Обращение к поэтическому наследию Л., как и в целом традиции «золотого» века русской поэзии первой половины XIX в., было органично для эстетической позиции Т., который нарочито дистанцировался от новомодных умственных и художественных «течений» своего времени (см. «Против течения») и искал в поэзии прошлого художественную опору, воплощение внутренней силы и эстетической самодостаточности. По мысли поэта, истинное творчество должно быть абсолютно свободно от любой политической ангажированности, художник — служитель высшего начала, творческая энергия проистекает непосредственно из Божественного источника («Тщетно, художник, ты мнишь, что творений своих ты создатель…») — и потому наиболее родственным поэту оказывается романтическая устремленность лермонтовского человека от земного бытия к инобытию небесному.
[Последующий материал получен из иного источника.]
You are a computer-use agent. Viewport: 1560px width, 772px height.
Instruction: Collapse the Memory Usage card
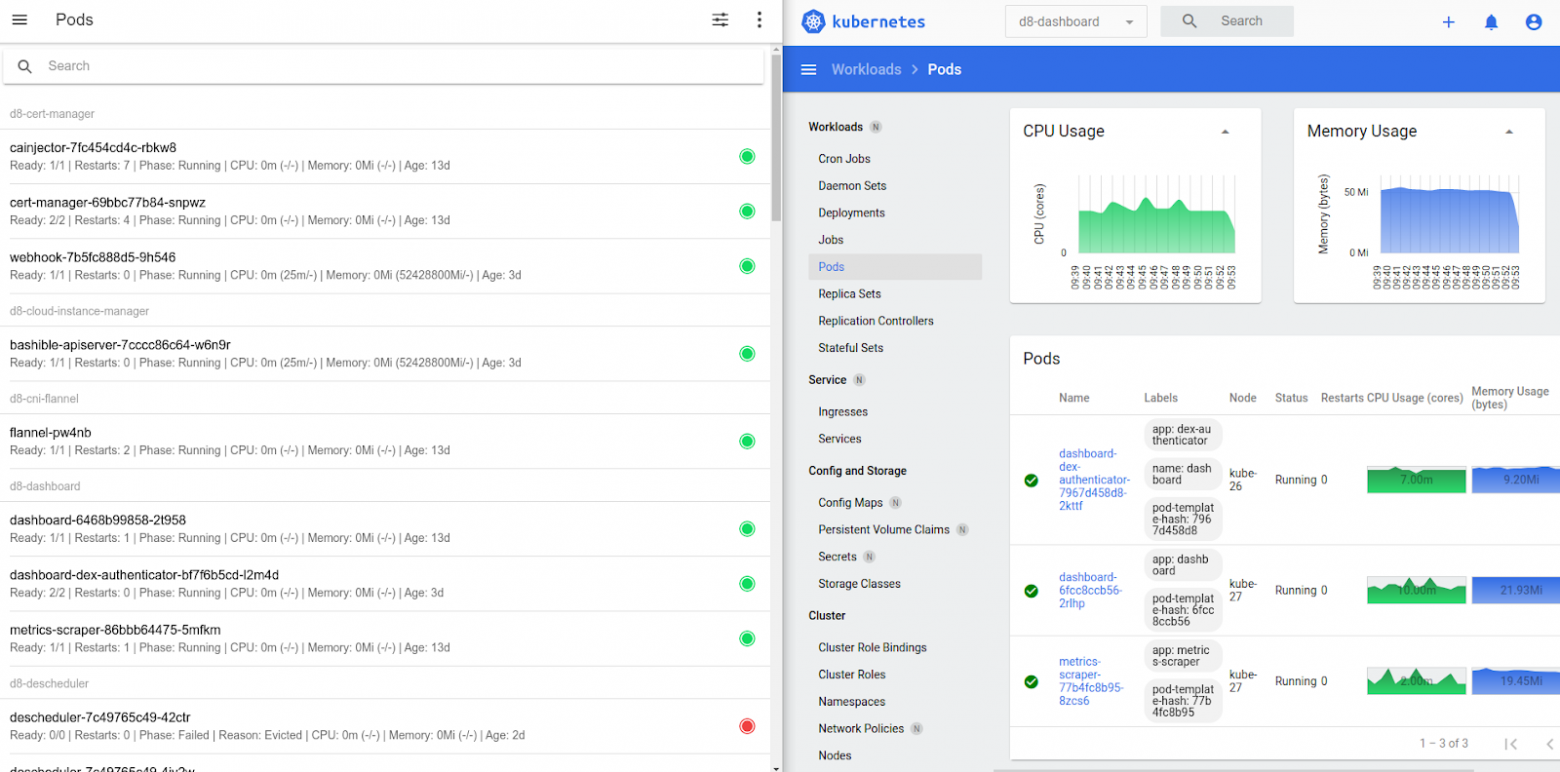pyautogui.click(x=1509, y=132)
Французский историк литературы Андре Лирондель писал о Т.: «Его тоска о небесном, порывистость его вдохновения, то горячего сердца биенье, которое так часто слышится в его стихах, все это приближает его к Лермонтову, нисколько не умаляя впрочем его оригинальности» [4]. Стих. «Горними тихо летела душа небесами…» (1858) становится своего рода парафразой лермонтовского «Ангела» и «ответом» ему: и возвращаясь в небесную отчизну, душа не может забыть оставленного на земле, неразрывная духовная связь земного и небесного способна стать для человека откровением о небесном блаженстве, утешить в горести и поддержать веру: «Горними тихо летела душа небесами, / Грустные долу она опускала ресницы; / Слезы, в пространстве от них упадая звездами, / Светлой и длинной вилися за ней вереницей. <…> “Здесь я лишь ликам блаженства и радости внемлю, / Праведных души не знают ни скорбей, низлобы — / О, отпусти меня снова, Создатель, на землю, / Было б о ком пожалеть и утешить кого бы!”» [4; 121].
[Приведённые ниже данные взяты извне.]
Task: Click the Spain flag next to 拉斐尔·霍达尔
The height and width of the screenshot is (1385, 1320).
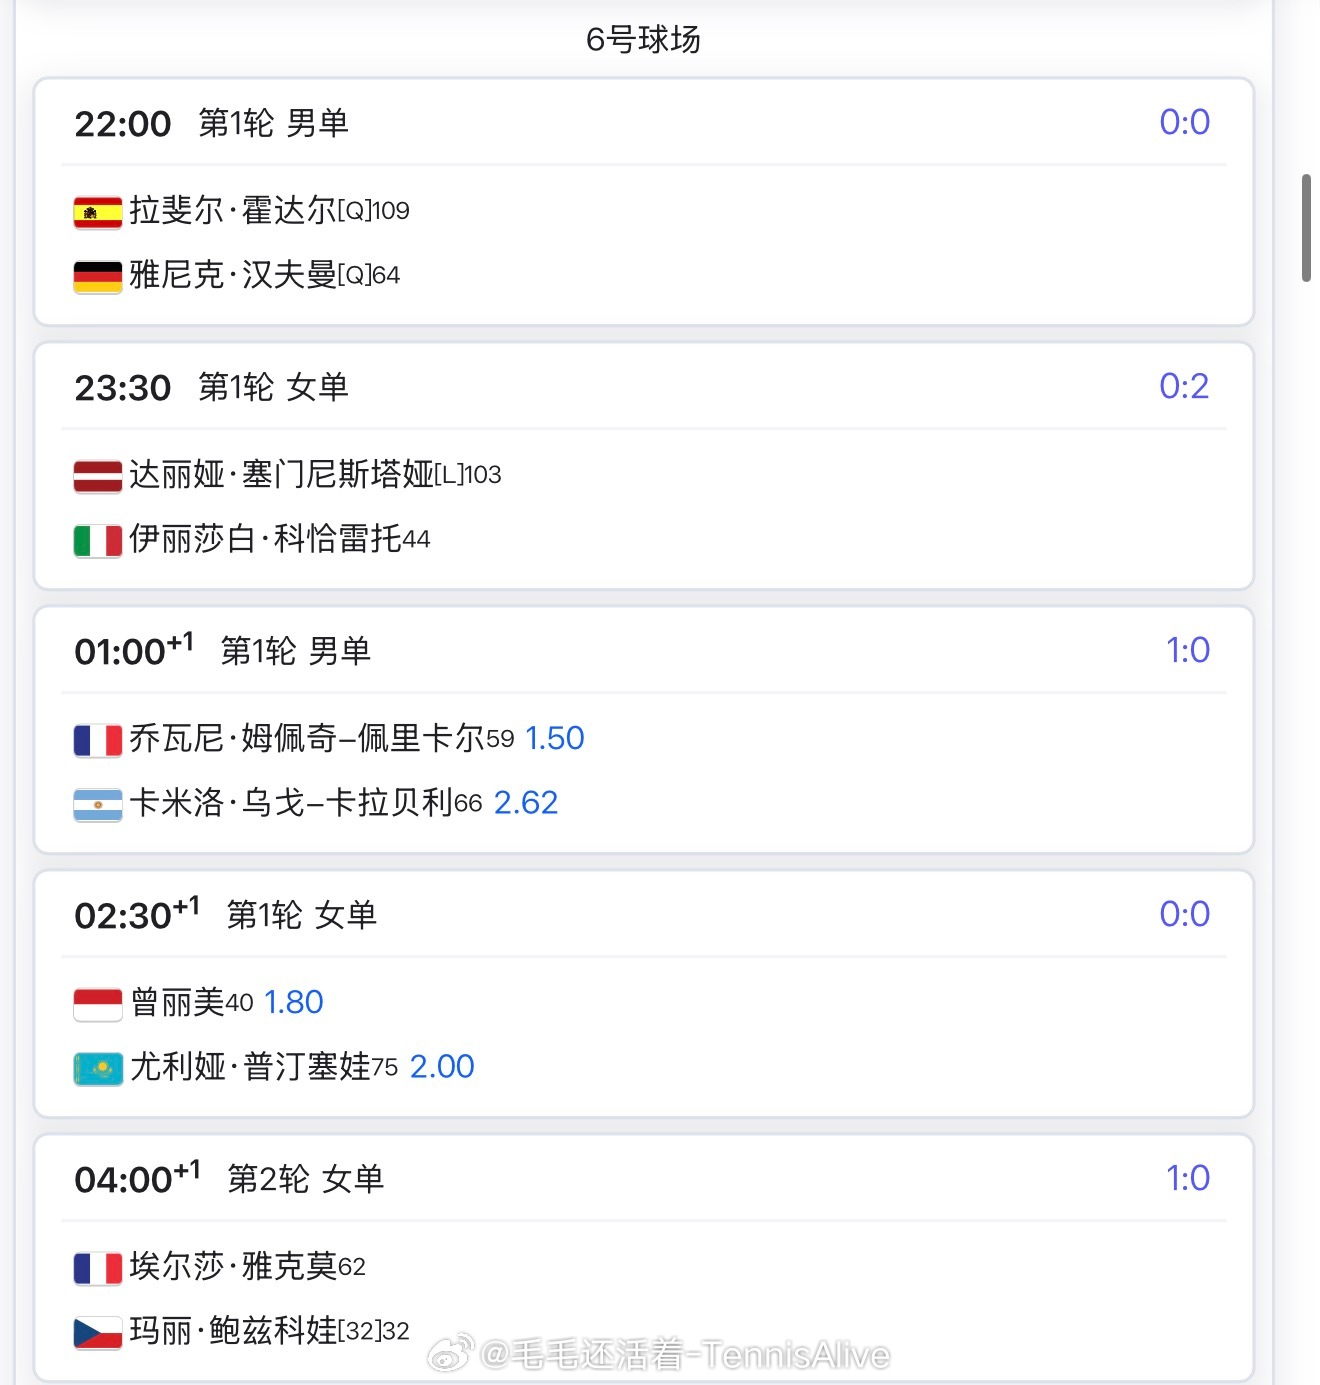Action: coord(98,212)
Еще одна линия возможных сопоставлений творчества Л. и Т. — исторические произведения. Наибольший интерес Т. Как писателя вызывала эпоха Ивана Грозного, в который он видел роковой перелом русской истории, уничтожение той силы, чувства собственного достоинства, живой энергии личности, что связывалась в его сознании со временами Киевской Руси. Поэтому центральные герои произведений Т. из эпохи Грозного — яркие, благородные, достойные люди, оказывающиеся жертвой лукавого и жестокого самодержца (см. «Василий Шибанов», «Князь Михайло Репнин»); романтическое изображение исторического конфликта сопоставимы с «Песней про царя Ивана Васильевича…» Л. Мотивы этого произведения поэта исследователи находят и в романе Т. «Князь Серебряный»
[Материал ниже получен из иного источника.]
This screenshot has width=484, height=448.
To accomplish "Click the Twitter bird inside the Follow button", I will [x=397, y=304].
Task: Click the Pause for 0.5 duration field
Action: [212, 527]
Лит.: 1) Кормилов С.И. Иван Грозный и его эпоха в творчестве М.Ю. Лермонтова и А.К. Толстого. (Черты романтического историзма) // Вестник МГУ. Филология. 1977. № 4. — С. 25–36; 2) Муравьева О.С. А.К. Толстой // ЛЭ. — С. 576; 3) Перцов П. Граф А.К. Толстой // Философские течения русской поэзии. — СПб., 1899; 4) Розанов И.Н. Отзвуки Лермонтова // Венок Лермонтову. — М.-Пг., — С. 266–267; 5) Соколов А.Н. Лермонтов и судьбы русской поэмы // Вестник МГУ. Филология, журналистика. 1964. № 4. — С. 19–22; 6) Толстой А.К. Полное собрание стихотворений и поэм / вступ. ст., сост., подгот. текста и примеч. И.Г. Ямпольского. — СПб., 2004; 7) Федоров А.В. «Вышел я на страшный бой, на последний бой!..»: Сцена поединка в «Песне про царя Ивана Васильевича, молодого опричника и удалого купца Калашникова» М.Ю. Лермонтова и в романе «Князь Серебряный» А.К.Толстого // Литература в школе — М., 2004. — № 8. — С. 8–12; 8) Федоров А.В. Эпоха Ивана Грозного в изображении М.Ю. Лермонтова и А.К. Толстого // Лермонтовский выпуск. — Пенза, 2004. № 7. — С. 206–219; 9) Ямпольский И. А. К. Толстой // Середина века. Очерки о русской поэзии 1840–1870 гг. — Л.: Худ. лит-ра, 1974. — 352 с.